# photos of shirts for website



## solomonshop (Dec 9, 2006)

I am trying to set up a godaddy quick cart website and need some advice about taking digital photos of shirts for posting to the web. Does anyone have any advice as far as lighting, camera settings, photoshopo editing etc. Please help! any link to a thread that has any of this information would be great also.

Thanks


----------



## HANGARSIXCO (Dec 28, 2007)

Hi,

not sure if you still need help, I am assuming your shirts are printed? If so you can use a mannequin torso or use a person to model the shirts. Most digital cameras can do the trick if you cannot afford a professional studio to do the work. If you use a good digital camera you can take high resolution images then upload them onto your computer. If you own Photoshop you can then adjust the color and brightness of the images, not too difficult. When you take the pictures make sure you have some good light and not direct light on the shirt itself.

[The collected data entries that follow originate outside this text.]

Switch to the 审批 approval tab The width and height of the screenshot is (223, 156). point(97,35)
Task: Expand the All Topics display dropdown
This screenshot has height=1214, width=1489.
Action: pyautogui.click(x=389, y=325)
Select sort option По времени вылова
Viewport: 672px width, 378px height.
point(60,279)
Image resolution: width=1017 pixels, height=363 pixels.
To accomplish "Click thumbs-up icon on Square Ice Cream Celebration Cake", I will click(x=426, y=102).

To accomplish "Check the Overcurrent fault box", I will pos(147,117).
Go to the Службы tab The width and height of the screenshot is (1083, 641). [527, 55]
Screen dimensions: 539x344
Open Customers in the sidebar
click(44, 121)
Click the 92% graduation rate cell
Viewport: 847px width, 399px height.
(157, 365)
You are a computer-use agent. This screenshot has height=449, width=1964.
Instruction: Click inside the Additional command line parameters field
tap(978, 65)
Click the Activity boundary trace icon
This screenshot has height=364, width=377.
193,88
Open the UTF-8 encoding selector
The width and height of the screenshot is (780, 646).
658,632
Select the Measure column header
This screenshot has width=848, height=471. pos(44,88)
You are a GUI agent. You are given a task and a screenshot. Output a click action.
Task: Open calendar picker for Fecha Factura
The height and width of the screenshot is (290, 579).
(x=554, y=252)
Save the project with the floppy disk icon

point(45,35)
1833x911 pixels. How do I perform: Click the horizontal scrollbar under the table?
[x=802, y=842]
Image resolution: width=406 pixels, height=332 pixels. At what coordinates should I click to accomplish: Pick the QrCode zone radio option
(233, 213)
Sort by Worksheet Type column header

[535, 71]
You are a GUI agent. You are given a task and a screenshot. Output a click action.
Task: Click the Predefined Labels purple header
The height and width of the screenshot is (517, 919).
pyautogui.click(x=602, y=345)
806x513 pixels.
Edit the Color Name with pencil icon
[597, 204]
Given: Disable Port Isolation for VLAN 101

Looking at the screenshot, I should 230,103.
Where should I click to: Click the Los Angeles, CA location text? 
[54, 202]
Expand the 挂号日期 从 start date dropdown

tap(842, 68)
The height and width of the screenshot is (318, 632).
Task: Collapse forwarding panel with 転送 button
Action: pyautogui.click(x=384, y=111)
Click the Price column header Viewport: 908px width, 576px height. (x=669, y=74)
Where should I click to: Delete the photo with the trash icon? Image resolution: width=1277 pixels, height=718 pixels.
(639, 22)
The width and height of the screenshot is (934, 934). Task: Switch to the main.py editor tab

Any questions feel free to PM me.

Hope this helps.
Chris.



I am trying to set up a godaddy quick cart website and need some advice about taking digital photos of shirts for posting to the web. Does anyone have any advice as far as lighting, camera settings, photoshopo editing etc. Please help! any link to a thread that has any of this information would be great also.

Thanks
__________________
excuse my spelling (curse you spellcheck)


----------



## Subcitizen (Jun 22, 2007)

Hey, another thing you could do is photoshop the background out of it. That way you could take your pictures anywhere you wanted. I also prefer natural sunlight for my pix. Not direct sun though. It creates to many shadows and stuff on your tees. Hope this is helpful!


----------



## RoboLove (Oct 15, 2007)

avoid over editing in photoshop as you dont want to end up altering the colours.


----------



## AddVenture (Jul 12, 2006)

hi ryan, you will find much information here:

photography related topics at T-Shirt Forums


----------



## grafikal (Jan 29, 2008)

Take a picture usually at 12 noon in a well lit room. Also get a lamp to shine directly at the person but not to close. Outside pictures usually give good lighting but the shadows are too harsh or whites are to bright.


----------